What you need to do: Output exactly the lines below, starting with the line that has "Size chart (1377, 456)" and going on through the line that has "vis mère et vis à billes (109, 1899)", both included, and no other lines.

Data excerpts Start Marker

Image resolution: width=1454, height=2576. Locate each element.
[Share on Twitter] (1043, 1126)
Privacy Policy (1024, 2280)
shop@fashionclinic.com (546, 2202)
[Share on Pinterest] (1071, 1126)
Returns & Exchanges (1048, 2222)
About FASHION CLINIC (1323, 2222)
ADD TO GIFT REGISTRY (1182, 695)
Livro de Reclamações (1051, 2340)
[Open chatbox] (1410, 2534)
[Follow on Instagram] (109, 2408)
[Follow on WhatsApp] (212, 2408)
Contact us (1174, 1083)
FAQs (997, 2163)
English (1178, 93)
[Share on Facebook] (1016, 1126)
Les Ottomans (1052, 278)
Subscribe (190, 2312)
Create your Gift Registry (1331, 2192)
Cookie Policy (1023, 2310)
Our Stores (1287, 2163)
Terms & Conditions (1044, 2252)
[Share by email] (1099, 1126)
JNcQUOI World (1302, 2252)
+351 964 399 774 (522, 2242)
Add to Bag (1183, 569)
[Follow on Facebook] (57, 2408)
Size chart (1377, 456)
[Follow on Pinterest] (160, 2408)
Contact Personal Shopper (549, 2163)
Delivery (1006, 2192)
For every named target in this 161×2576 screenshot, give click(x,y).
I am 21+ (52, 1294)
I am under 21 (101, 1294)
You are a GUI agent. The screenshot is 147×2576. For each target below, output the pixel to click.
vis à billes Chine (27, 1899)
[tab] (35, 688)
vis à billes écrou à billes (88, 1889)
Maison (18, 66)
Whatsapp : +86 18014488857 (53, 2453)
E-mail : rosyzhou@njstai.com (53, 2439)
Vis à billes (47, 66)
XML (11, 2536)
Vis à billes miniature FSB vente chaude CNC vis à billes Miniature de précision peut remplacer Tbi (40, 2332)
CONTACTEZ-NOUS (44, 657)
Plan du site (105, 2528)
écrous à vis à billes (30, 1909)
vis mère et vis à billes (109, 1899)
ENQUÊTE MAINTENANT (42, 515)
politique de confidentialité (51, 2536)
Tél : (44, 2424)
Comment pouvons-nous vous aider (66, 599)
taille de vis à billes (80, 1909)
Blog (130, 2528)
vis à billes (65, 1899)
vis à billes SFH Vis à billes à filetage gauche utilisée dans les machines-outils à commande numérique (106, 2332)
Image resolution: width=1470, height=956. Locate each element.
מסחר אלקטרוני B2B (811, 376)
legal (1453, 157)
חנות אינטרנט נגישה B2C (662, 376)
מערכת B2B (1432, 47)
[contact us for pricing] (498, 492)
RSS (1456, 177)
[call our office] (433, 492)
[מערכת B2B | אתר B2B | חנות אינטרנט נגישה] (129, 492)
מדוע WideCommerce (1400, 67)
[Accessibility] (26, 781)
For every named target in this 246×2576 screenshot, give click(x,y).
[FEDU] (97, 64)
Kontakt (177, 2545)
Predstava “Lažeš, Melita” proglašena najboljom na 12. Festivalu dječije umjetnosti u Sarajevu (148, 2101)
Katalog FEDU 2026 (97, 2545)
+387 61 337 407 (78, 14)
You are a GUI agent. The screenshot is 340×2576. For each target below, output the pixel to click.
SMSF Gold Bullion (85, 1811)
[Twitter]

Data excerpts End Marker

Output of the task:
Size chart (1377, 456)
[Follow on Pinterest] (160, 2408)
Contact Personal Shopper (549, 2163)
Delivery (1006, 2192)
For every named target in this 161×2576 screenshot, give click(x,y).
I am 21+ (52, 1294)
I am under 21 (101, 1294)
You are a GUI agent. The screenshot is 147×2576. For each target below, output the pixel to click.
vis à billes Chine (27, 1899)
[tab] (35, 688)
vis à billes écrou à billes (88, 1889)
Maison (18, 66)
Whatsapp : +86 18014488857 (53, 2453)
E-mail : rosyzhou@njstai.com (53, 2439)
Vis à billes (47, 66)
XML (11, 2536)
Vis à billes miniature FSB vente chaude CNC vis à billes Miniature de précision peut remplacer Tbi (40, 2332)
CONTACTEZ-NOUS (44, 657)
Plan du site (105, 2528)
écrous à vis à billes (30, 1909)
vis mère et vis à billes (109, 1899)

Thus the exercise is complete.